Wonderful Open-Air Museums
At the end of the winding road, the small settlement of Kviteseid opens up beautifully on the homonym lake. If the Telemark Canal was dug only in 1861 to ease timber transport, trade has occurred along the same route involving portage since the Viking Era. Rivers and fjords were the only ways to connect communities in this rugged mountainous landscape. The proximity of Kviteseid to the water with its heavy traffic allowed its population to flourish and the parish to become one of the most important ones of the country.
As such, when timber stave churches were built all over Scandinavia, Kviteseid could afford a stone church. Built in the twelfth century, the noble material symbolized not only wealth but also God’s power and glory. Kviteseid Church, dedicated to Saint Olaf, is all the more special that it contains a serpentine weeping stone with healing powers, most likely brought by pilgrims all the way from the Nidaros Cathedral in Trondheim.
By the church, the cute Kviteseid Bygdetun gathers houses from the surroundings that were collected to showcase a seventeenth-to-eighteenth century prosperous local farm.
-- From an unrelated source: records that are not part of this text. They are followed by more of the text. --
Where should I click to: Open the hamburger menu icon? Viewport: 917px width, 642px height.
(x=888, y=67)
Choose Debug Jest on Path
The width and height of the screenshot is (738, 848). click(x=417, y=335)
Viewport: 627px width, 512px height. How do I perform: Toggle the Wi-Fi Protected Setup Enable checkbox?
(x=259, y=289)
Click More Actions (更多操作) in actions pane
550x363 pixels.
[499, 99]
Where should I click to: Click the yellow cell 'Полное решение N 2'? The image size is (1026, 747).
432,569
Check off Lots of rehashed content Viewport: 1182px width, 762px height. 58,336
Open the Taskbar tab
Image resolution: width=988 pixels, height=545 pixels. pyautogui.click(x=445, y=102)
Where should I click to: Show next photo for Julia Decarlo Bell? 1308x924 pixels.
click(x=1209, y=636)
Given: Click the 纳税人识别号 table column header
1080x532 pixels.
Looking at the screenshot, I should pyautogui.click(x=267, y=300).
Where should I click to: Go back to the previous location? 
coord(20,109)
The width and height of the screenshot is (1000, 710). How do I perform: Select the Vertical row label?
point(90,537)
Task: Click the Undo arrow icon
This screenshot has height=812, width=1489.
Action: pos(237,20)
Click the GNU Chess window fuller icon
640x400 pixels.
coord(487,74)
Typical Telemark farms used to be composed of several buildings: the living quarters richly decorated inside with rose paintings on one side and the working buildings, often one per task, on the opposite side: barns for grains and livestock, stables, storehouses for dried flat bread, grains, linen and dried meat, the stable for the precious horses that would ease life so much…
Other risky tasks often involving open fires would take place further on the land where one could find a bathhouse used to dry grains and rid skins and clothes of lice and fleas, a firehouse to cook safely away from the dwelling, a smithy to forge tools, a sauna to dry and smoke food, a water mill to grind cereals…
As Tilman Hartenstein, the public program coordinator for the Vest Telemark Museum explains to us: “The lofts were important buildings as even though rather small, they showed status as can be seen by the beautiful wood carvings on the façade”. They were also the only two-storey buildings in the Middle Ages. Guests were hosted on the upper floor where the household’s most precious valuables were stored, from ceremonial clothes to precious silver jewellery in filigree, whereas corn, ham, milk, cheese, butter, vegetables… were stored at the ground level.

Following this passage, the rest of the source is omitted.